Aujourd’hui, la Suède compte 1 250 friskolor [1], concentrées dans les deux tiers des communes et opérées pour plus des deux tiers par des entreprises à but lucratif. En 2018, 15 % des élèves de l’école obligatoire (7-16 ans) fréquentaient le réseau privé (contre 1 % en 1988) et 27 % au lycée (17-19 ans). À Stockholm, plus de la moitié des élèves fréquenteraient une école privée ou indépendante.

La chute de l’ange

Si certaines écoles indépendantes réussissent à tirer leur épingle du jeu en affichant de bonnes performances dans les tests nationaux, l’effet global de la compétition scolaire demeure mitigé, voire discutable. D’après plusieurs études, les écarts de résultats observés entre les réseaux public et privé en fin de parcours secondaire ne seraient pas significatifs. En 2011, l’un des think tanks les plus influents de Suède concluait même à l’échec des privatisations scolaires sur la qualité éducative. L’inflation des résultats est l’une des dimensions du problème. De fait, la concurrence aurait induit une pression à gonfler les notes des élèves pour maintenir l’image de marque des établissements privés, dès lors surfaite. À cela s’ajoute l’insuffisance de l’inspection nationale quant à la qualité de ces établissements.

Fait plus inquiétant encore, la dégringolade remarquable de la Suède dans les tests internationaux du Programme international pour le suivi des acquis des élèves (PISA), depuis 2009, trahit la perte générale de qualité de son éducation. En 2015, constatant « [qu’aucun] autre pays participant à l’enquête PISA n’enregistre un tel recul  », l’OCDE plaidait « l’urgence d’une réforme du système  » scolaire suédois. Une réforme régulièrement débattue depuis le début de la décennie, tant sur la place publique que dans les arcanes du pouvoir, alors que rapports et comités se succèdent, mais en vain.

Après les élections législatives de septembre 2018, la question de cette réforme tant attendue reste entière, mais le problème de fond demeure : le régime de compétition scolaire est un véritable fiasco social. D’une part, il favorise la ségrégation scolaire et mine l’égalité des chances. D’autre part, il pousse à une rationalisation abusive des opérations et plombe la qualité de l’éducation.

Capitalisme scolaire et ségrégation sociale

La refragmentation du système scolaire suédois, à la faveur d’un régime fondé sur la conquête de clientèles scolaires, a généré des déséquilibres scolaires et sociaux importants. D’abord, le mouvement des friskolor s’avère davantage un phénomène urbain, les milieux ruraux étant nettement moins investis par les entreprises avides de profits.
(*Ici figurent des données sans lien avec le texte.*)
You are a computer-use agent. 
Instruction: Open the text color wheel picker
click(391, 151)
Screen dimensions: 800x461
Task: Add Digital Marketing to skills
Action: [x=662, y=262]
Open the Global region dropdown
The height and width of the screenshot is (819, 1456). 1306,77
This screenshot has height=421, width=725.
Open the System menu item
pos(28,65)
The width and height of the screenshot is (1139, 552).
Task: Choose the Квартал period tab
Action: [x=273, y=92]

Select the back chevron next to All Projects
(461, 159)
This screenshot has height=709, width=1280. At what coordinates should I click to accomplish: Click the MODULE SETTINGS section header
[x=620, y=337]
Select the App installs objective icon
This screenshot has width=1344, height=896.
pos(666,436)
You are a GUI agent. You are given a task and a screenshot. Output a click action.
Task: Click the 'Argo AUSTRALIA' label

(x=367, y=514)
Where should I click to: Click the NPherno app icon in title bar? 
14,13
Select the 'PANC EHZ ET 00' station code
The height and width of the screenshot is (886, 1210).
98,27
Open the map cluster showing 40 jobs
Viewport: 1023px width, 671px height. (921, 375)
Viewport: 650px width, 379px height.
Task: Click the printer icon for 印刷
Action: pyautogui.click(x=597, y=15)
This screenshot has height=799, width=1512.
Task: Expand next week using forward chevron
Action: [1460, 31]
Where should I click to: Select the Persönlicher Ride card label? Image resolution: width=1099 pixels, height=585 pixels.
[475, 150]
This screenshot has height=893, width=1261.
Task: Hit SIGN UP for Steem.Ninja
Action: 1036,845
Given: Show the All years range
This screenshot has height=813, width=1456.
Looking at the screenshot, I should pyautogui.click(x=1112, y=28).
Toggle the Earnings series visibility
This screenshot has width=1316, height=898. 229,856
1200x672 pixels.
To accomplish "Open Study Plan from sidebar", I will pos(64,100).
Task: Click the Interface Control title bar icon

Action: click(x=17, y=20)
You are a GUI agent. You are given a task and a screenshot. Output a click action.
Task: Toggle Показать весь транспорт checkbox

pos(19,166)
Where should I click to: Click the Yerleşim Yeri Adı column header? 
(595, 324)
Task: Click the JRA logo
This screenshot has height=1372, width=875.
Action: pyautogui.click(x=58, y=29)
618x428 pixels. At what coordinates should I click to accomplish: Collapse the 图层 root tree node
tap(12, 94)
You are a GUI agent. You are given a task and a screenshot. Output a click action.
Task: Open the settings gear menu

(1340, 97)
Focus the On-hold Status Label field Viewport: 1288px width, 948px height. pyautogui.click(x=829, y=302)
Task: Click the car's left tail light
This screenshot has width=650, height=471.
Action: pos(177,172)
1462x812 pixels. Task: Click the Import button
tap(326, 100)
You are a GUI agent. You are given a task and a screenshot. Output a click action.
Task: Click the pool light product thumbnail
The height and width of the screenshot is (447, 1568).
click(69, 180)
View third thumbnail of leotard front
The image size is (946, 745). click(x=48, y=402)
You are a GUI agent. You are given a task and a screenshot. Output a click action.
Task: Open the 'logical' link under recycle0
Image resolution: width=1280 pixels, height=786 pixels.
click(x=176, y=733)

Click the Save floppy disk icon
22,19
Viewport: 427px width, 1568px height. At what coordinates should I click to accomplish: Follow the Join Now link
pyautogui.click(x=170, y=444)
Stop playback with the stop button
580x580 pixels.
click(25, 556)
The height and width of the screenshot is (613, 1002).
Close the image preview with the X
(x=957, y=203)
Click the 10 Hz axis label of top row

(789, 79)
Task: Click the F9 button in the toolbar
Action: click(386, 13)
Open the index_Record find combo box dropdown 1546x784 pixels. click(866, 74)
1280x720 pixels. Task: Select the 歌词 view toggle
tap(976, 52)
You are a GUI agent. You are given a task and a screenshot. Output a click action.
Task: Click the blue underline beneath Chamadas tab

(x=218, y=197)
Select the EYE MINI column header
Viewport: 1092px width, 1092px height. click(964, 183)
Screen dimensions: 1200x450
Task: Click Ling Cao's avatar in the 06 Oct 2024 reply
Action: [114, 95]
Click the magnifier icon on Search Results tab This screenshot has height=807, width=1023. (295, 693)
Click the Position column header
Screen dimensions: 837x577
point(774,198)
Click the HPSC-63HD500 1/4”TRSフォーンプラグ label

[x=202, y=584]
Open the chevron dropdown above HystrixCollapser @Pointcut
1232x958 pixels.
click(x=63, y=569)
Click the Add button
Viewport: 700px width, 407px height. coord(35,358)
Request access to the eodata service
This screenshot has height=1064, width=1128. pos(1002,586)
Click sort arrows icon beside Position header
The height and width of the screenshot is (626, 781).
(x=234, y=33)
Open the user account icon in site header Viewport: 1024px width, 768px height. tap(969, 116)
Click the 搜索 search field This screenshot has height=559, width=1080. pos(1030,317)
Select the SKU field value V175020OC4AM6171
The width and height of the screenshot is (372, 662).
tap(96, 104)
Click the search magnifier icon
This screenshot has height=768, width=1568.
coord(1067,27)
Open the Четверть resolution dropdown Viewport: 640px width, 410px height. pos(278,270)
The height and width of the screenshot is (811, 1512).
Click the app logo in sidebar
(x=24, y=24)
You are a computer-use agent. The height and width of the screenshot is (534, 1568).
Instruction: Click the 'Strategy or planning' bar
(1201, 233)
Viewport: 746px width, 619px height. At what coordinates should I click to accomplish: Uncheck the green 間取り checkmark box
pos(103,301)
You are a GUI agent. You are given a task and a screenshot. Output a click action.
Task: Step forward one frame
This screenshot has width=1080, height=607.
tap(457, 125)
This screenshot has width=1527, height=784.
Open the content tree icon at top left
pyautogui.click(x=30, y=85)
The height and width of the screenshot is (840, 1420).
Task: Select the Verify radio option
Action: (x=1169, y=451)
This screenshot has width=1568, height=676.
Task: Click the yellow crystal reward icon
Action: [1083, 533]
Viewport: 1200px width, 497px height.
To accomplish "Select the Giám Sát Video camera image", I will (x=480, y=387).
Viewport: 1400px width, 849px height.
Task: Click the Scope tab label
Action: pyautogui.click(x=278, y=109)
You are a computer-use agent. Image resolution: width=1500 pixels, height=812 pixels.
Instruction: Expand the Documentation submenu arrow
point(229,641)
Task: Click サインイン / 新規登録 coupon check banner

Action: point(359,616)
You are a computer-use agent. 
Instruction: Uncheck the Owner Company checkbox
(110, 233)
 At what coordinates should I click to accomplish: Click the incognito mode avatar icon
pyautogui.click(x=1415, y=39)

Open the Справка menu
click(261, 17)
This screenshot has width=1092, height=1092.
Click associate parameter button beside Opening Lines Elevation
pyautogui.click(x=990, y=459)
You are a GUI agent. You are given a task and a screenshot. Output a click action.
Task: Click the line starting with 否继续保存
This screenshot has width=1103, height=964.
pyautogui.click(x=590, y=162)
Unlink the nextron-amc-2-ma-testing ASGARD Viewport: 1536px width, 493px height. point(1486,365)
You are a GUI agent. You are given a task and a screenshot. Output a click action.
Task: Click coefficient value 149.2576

De même, la déréglementation de la carte scolaire a provoqué la mise en compétition des quartiers dans les grandes villes et accentué les disparités au sein des tissus sociaux locaux, les parents plus fortunés délocalisant leurs enfants vers les écoles qu’ils estiment plus performantes. De ce fait, les friskolor tendent à attirer à elles certains profils particuliers d’enfants et de parents, aux dépens de la mixité sociale. S’ensuit une ségrégation croissante entre des écoles privées à la clientèle socioéconomiquement plus avantagée et plus homogène, et des écoles de quartier où se concentrent des effectifs moins fortunés, issus de l’immigration ou des minorités culturelles, ainsi que les élèves en difficulté, autant de publics qui requièrent plus d’attention et de ressources.

N’étant pas tenues aux mêmes obligations alors qu’elles reçoivent le même financement que l’école publique, la plupart des écoles indépendantes font du management et de la rationalisation les pierres angulaires de leur modèle d’affaires. Pour réduire leurs frais de fonctionnement et optimiser leurs ressources, elles peuvent décloisonner leurs locaux au profit d’aires ouvertes ou les partager entre plusieurs entités, choisir de se passer d’infrastructures scolaires spécialisées (bibliothèques, laboratoires, infirmeries ou gymnases), accroître le nombre d’élèves par classe, flexibiliser les conditions de travail de leur personnel (tâche surchargée, rémunération au mérite, statut contractuel, exigences de qualification minimalistes, reddition de comptes accrue, etc.). Symbole de leur modernisme ou de leur originalité, le modèle pédagogique que certaines d’entre elles mettent de l’avant s’appuie sur une dérégulation radicale de l’organisation scolaire : méthodes d’apprentissage modulaires en ligne, infrastructures minimalistes, personnel enseignant en nombre réduit et dont la tâche se limite parfois au mentorat ou à l’accompagnement individualisé des élèves. Mais ce modèle d’affaires ne sourit pas à toutes les entreprises opérantes, qui n’ont pas toutes la même capacité face au risque. Et toutes ne s’enrichissent pas, tant s’en faut : en 2014, à peine plus de la moitié des établissements affichaient des bénéfices alors que le quart étaient déficitaires. L’année précédente, le géant JB Education, propriété d’un fonds d’investissement danois, avait subitement déclaré faillite (près de 200 M$ de dette), entraînant la fermeture ou la vente de sa trentaine d’établissements et laissant à la rue 11 000 élèves et environ 1 600 employé·e·s.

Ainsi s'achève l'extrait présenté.